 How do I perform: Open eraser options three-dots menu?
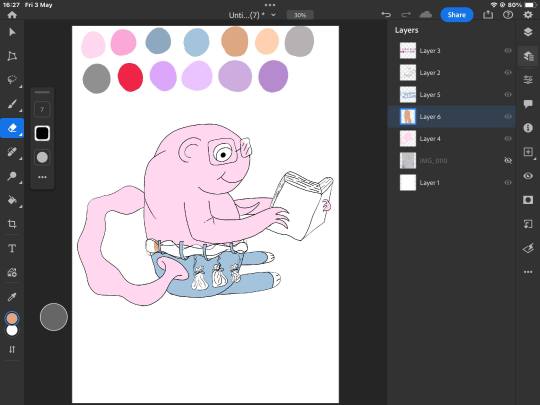click(42, 177)
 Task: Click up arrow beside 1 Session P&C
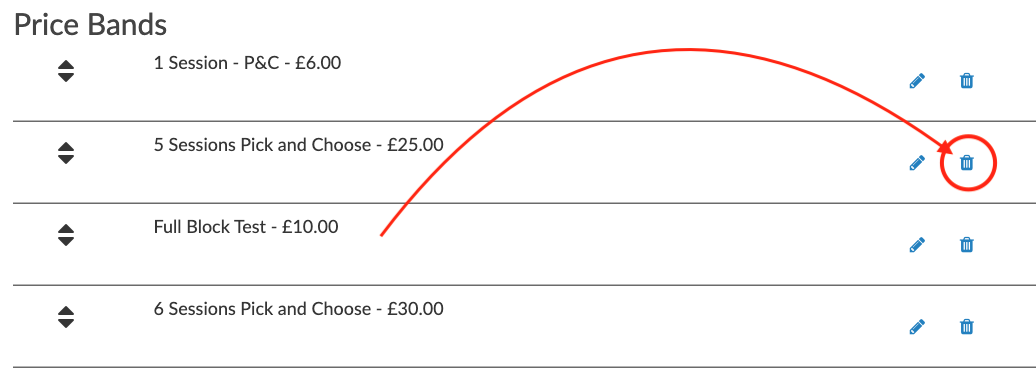65,65
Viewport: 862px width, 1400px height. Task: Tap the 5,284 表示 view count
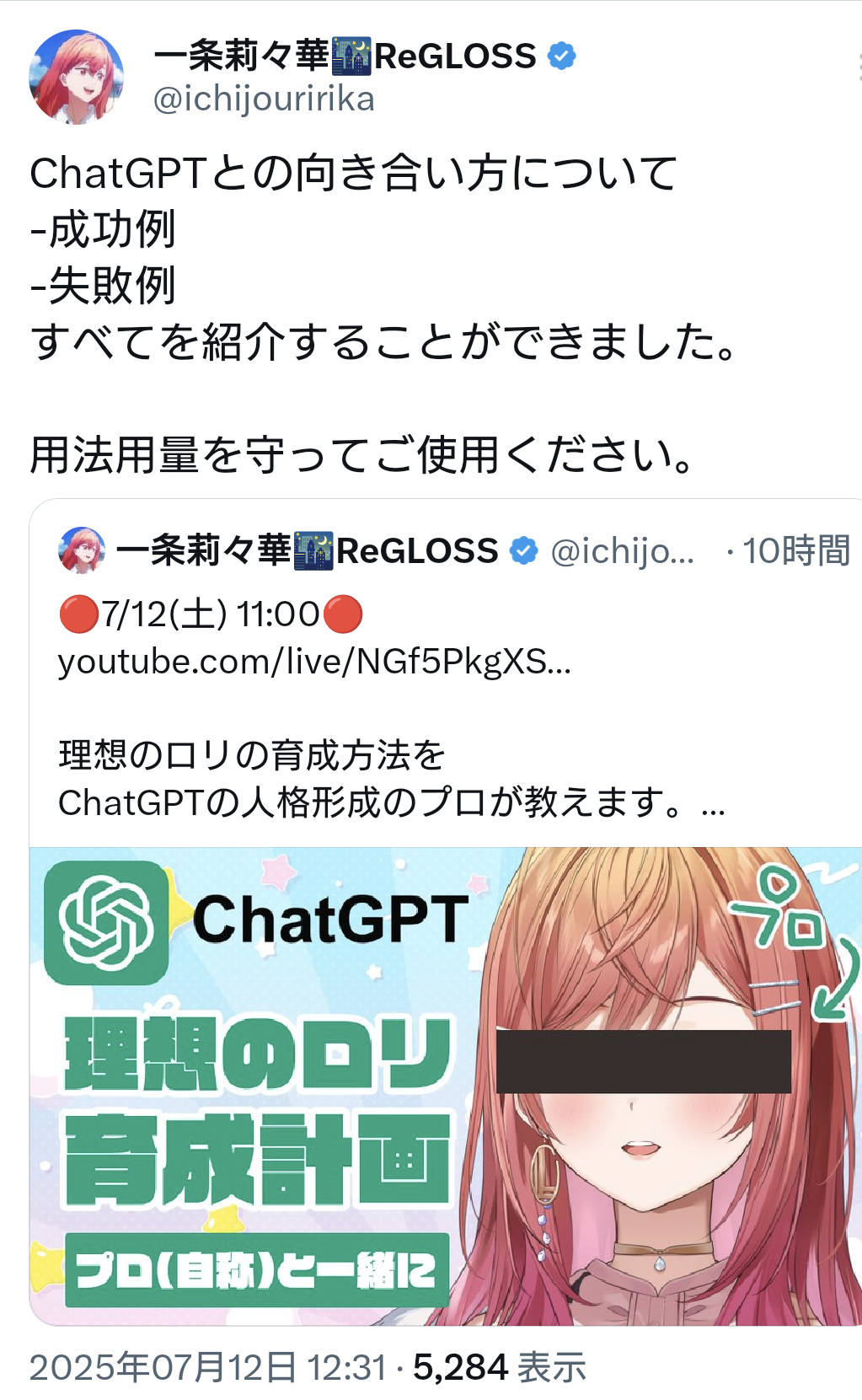tap(499, 1367)
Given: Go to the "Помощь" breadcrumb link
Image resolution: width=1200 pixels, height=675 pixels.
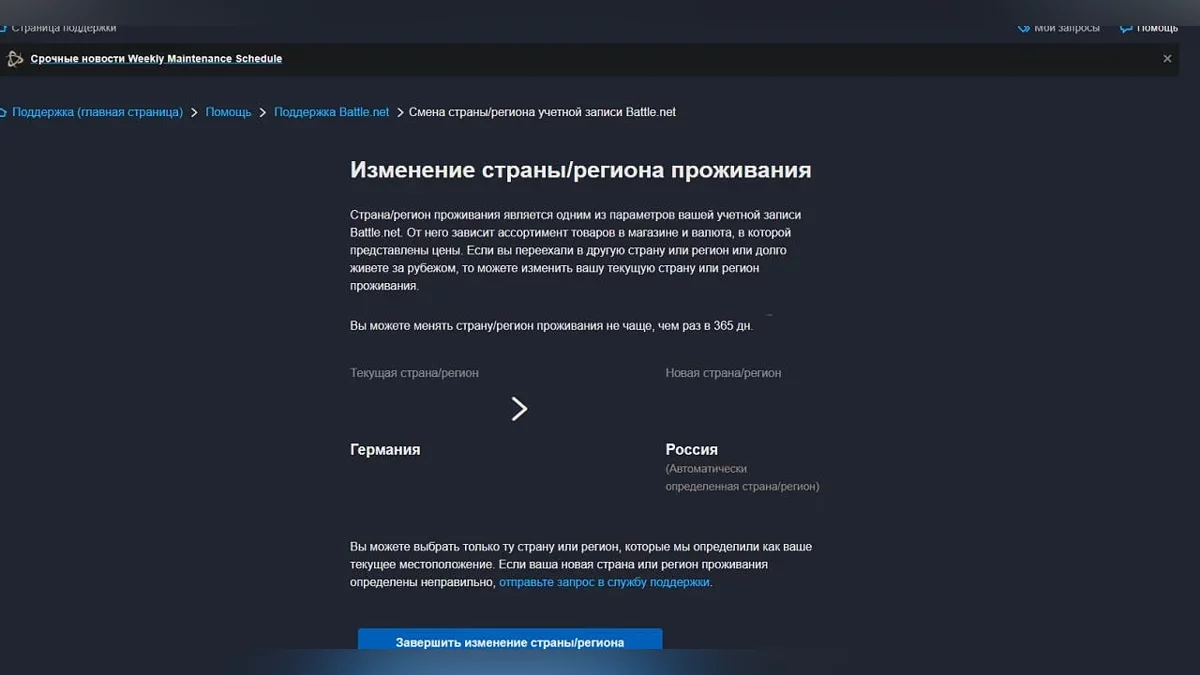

┄┄┄┄┄┄┄┄┄┄

* _WHAT TO PRODUCE_
Print every line of the material above exactly as it reads, skipping the pictures.

* _ANSWER BOX_
 How do I perform: Open eraser options three-dots menu?
click(42, 177)
 Task: Click up arrow beside 1 Session P&C
65,65
Viewport: 862px width, 1400px height. Task: Tap the 5,284 表示 view count
tap(499, 1367)
Given: Go to the "Помощь" breadcrumb link
Image resolution: width=1200 pixels, height=675 pixels.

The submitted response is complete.